(Word and item position data)
* BEGIN *

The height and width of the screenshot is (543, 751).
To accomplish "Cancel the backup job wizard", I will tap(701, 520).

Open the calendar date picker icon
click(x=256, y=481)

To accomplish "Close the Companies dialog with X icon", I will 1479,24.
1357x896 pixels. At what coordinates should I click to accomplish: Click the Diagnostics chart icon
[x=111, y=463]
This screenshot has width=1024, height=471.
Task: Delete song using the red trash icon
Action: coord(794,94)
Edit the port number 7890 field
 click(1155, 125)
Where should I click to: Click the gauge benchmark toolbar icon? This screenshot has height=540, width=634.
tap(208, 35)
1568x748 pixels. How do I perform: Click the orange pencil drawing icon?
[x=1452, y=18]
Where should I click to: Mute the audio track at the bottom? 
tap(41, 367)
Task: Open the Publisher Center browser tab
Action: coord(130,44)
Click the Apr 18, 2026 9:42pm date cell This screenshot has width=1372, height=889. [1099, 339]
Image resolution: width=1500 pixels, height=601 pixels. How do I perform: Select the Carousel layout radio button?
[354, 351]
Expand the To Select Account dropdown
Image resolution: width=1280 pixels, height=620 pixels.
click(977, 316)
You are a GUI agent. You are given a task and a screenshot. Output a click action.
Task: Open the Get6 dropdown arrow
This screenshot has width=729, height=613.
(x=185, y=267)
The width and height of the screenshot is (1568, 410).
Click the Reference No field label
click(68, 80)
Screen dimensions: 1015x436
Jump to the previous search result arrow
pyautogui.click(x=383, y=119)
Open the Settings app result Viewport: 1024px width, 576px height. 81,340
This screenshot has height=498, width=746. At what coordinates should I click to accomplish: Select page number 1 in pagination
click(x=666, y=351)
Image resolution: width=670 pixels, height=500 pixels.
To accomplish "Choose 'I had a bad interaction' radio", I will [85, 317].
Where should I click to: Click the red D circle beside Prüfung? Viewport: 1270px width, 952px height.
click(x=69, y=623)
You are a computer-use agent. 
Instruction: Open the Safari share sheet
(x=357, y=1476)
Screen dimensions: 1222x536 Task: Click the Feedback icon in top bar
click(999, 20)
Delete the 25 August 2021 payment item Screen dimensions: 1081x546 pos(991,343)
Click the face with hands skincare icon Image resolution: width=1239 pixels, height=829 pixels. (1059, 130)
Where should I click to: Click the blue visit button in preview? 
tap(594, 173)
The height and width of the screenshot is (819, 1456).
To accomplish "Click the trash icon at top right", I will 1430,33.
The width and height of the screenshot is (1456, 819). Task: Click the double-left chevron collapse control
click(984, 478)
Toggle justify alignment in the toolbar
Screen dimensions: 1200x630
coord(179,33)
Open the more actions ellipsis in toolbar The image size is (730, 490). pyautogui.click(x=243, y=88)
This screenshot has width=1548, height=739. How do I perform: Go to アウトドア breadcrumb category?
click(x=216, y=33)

* END *

## AIM:
Rewrite all of the lines above, replacing "pencil" with "brush" and leaving everything else unchanged.

## RESULT OF THE EXERCISE:
The height and width of the screenshot is (543, 751).
To accomplish "Cancel the backup job wizard", I will tap(701, 520).

Open the calendar date picker icon
click(x=256, y=481)

To accomplish "Close the Companies dialog with X icon", I will 1479,24.
1357x896 pixels. At what coordinates should I click to accomplish: Click the Diagnostics chart icon
[x=111, y=463]
This screenshot has width=1024, height=471.
Task: Delete song using the red trash icon
Action: coord(794,94)
Edit the port number 7890 field
 click(1155, 125)
Where should I click to: Click the gauge benchmark toolbar icon? This screenshot has height=540, width=634.
tap(208, 35)
1568x748 pixels. How do I perform: Click the orange brush drawing icon?
[x=1452, y=18]
Where should I click to: Mute the audio track at the bottom? 
tap(41, 367)
Task: Open the Publisher Center browser tab
Action: coord(130,44)
Click the Apr 18, 2026 9:42pm date cell This screenshot has width=1372, height=889. [1099, 339]
Image resolution: width=1500 pixels, height=601 pixels. How do I perform: Select the Carousel layout radio button?
[354, 351]
Expand the To Select Account dropdown
Image resolution: width=1280 pixels, height=620 pixels.
click(977, 316)
You are a GUI agent. You are given a task and a screenshot. Output a click action.
Task: Open the Get6 dropdown arrow
This screenshot has width=729, height=613.
(x=185, y=267)
The width and height of the screenshot is (1568, 410).
Click the Reference No field label
click(68, 80)
Screen dimensions: 1015x436
Jump to the previous search result arrow
pyautogui.click(x=383, y=119)
Open the Settings app result Viewport: 1024px width, 576px height. 81,340
This screenshot has height=498, width=746. At what coordinates should I click to accomplish: Select page number 1 in pagination
click(x=666, y=351)
Image resolution: width=670 pixels, height=500 pixels.
To accomplish "Choose 'I had a bad interaction' radio", I will [85, 317].
Where should I click to: Click the red D circle beside Prüfung? Viewport: 1270px width, 952px height.
click(x=69, y=623)
You are a computer-use agent. 
Instruction: Open the Safari share sheet
(x=357, y=1476)
Screen dimensions: 1222x536 Task: Click the Feedback icon in top bar
click(999, 20)
Delete the 25 August 2021 payment item Screen dimensions: 1081x546 pos(991,343)
Click the face with hands skincare icon Image resolution: width=1239 pixels, height=829 pixels. (1059, 130)
Where should I click to: Click the blue visit button in preview? 
tap(594, 173)
The height and width of the screenshot is (819, 1456).
To accomplish "Click the trash icon at top right", I will 1430,33.
The width and height of the screenshot is (1456, 819). Task: Click the double-left chevron collapse control
click(984, 478)
Toggle justify alignment in the toolbar
Screen dimensions: 1200x630
coord(179,33)
Open the more actions ellipsis in toolbar The image size is (730, 490). pyautogui.click(x=243, y=88)
This screenshot has width=1548, height=739. How do I perform: Go to アウトドア breadcrumb category?
click(x=216, y=33)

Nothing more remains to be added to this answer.